2 Ağustos 2009 Pazar

Süper Kupa


Hala futbol havasına giremedim. Liglerin başlaması gerekiyor benim için...

Maça 5. dakikada yetişebildim. Yine Olimpiyat Stadı ve yine boş tribünler. O stad bana futbol keyfi vermiyor...

Kupa'nın alınması Beşiktaş açısından önemli bir prestij olabilirdi; şans kaçtı. Daum iyi başlamış oldu. Maçın hakkı 0-0'dı. Hakem engelledi. Hakem oyuna müdahale etmemiş olsa iki takım da 0-0'a bağlardı; uzatmalarda büyük ihtimalle Guiza atardı...

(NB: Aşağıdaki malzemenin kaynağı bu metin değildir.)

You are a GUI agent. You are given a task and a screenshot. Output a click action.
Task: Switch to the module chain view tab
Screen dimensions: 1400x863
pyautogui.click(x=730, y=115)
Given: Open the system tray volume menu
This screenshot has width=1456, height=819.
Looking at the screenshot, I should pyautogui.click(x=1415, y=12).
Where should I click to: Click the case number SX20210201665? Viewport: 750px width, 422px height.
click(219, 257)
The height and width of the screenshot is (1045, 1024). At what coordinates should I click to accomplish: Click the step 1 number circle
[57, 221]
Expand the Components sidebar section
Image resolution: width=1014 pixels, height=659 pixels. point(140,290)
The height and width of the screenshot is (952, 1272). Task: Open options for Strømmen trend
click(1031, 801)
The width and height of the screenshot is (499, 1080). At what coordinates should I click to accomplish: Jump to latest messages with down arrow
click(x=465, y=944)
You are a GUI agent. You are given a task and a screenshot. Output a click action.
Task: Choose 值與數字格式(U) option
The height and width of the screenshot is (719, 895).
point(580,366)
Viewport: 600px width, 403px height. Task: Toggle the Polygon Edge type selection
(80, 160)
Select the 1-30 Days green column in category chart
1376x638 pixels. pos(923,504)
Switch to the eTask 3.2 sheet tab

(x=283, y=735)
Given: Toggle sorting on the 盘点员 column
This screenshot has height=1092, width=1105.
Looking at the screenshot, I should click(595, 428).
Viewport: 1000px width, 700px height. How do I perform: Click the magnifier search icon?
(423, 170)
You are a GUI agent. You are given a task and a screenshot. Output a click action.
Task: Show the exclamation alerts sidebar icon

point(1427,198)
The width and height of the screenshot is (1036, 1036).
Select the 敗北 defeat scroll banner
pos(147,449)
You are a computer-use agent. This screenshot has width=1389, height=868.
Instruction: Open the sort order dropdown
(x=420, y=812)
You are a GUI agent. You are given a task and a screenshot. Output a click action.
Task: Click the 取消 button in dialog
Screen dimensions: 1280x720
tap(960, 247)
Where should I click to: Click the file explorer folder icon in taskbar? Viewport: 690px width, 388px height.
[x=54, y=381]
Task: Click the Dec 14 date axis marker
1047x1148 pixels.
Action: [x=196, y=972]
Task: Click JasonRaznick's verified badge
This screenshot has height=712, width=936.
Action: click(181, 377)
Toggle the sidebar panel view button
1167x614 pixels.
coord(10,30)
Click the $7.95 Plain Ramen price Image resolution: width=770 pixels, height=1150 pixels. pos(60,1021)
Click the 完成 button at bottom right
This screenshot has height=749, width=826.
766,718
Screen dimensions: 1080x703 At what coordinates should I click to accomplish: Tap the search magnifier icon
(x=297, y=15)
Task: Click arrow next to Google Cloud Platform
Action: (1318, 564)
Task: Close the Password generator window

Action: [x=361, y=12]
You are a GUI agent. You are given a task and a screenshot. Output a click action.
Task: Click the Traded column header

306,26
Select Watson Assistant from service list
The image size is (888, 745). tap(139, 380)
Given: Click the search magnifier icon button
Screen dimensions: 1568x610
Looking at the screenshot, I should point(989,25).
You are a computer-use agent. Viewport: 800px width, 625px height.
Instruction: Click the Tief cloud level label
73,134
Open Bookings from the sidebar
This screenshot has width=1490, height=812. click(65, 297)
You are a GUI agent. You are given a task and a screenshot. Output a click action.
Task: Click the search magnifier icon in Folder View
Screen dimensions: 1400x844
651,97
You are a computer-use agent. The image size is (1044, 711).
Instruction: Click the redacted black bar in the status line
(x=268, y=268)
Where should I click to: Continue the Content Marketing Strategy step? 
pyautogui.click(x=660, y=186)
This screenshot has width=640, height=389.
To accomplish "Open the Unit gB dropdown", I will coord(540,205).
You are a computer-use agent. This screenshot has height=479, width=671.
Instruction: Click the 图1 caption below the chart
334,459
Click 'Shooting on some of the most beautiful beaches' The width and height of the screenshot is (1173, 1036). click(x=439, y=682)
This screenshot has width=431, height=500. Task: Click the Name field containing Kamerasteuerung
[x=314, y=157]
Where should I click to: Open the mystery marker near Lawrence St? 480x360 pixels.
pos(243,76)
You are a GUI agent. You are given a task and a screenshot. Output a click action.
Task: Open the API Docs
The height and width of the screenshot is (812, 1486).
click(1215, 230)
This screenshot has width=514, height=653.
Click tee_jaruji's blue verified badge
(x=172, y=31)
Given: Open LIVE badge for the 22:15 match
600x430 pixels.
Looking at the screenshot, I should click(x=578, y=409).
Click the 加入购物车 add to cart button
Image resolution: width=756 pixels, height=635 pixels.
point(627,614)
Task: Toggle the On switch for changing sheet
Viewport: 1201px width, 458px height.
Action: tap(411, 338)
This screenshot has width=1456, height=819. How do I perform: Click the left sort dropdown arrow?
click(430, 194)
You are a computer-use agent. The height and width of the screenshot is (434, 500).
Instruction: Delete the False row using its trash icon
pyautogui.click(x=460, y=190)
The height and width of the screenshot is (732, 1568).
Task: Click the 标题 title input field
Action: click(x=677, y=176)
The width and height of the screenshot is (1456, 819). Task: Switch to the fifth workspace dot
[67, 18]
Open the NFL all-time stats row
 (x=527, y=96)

İşin şakası bir yana, 5 dakika önce Nihat'ın kullandığı serbest vuruşta topu eliyle kesen Bilica'yı es geçip; Sivok'un pozisyonuna penaltı çalınınca insanın gönlü rahat etmiyor. Keşke o pozisyon olmadan kazansaydı Fenerbahçe.

Maçın kritiğini bir kenara bırakıp maçı Beşiktaş açısından inceleyelim. İncelenecek ilk şey elbette ki transferler, uyum ve takım oyunu. Ferrari ile başlayalım. Beklentilerimin altında kaldı. Daha hızlı olduğunu sanıyordum; en azından öyle biliyordum. Sivok ile olan uyumunu ya da uyumsuzluğunu kanıtlayacak bir pozisyon olmadı. Bir iki kez ağır kalması sebebiyle, Beşiktaş kalesinde pozisyon gördü.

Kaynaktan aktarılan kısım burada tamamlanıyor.